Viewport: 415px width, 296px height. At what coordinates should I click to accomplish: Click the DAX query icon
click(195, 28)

----------------------------------------

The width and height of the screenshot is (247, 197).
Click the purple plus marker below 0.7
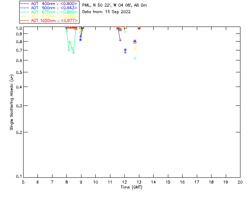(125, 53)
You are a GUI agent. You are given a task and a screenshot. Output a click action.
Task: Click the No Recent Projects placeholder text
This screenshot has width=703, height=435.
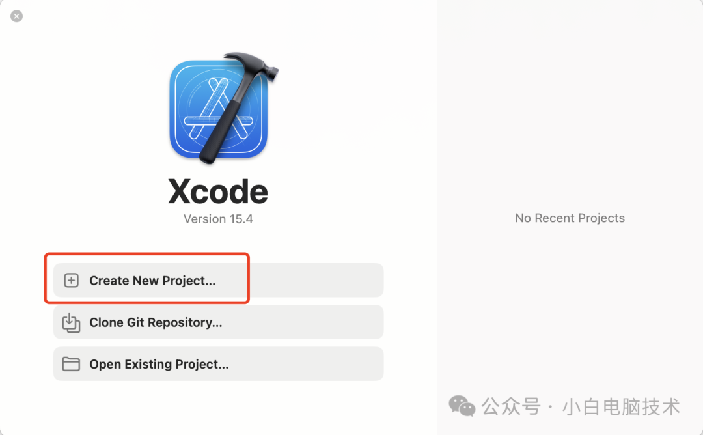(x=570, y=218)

----------------------------------------

- _How to complete this task_: Retype, exactly and with no pictures, everything above from the line with "The width and" down to the line with "Task: Click the", both included.

- _Result of this task_:
The width and height of the screenshot is (247, 197).
Click the purple plus marker below 0.7
(125, 53)
You are a GUI agent. You are given a task and a screenshot. Output a click action.
Task: Click the No Recent Projects placeholder text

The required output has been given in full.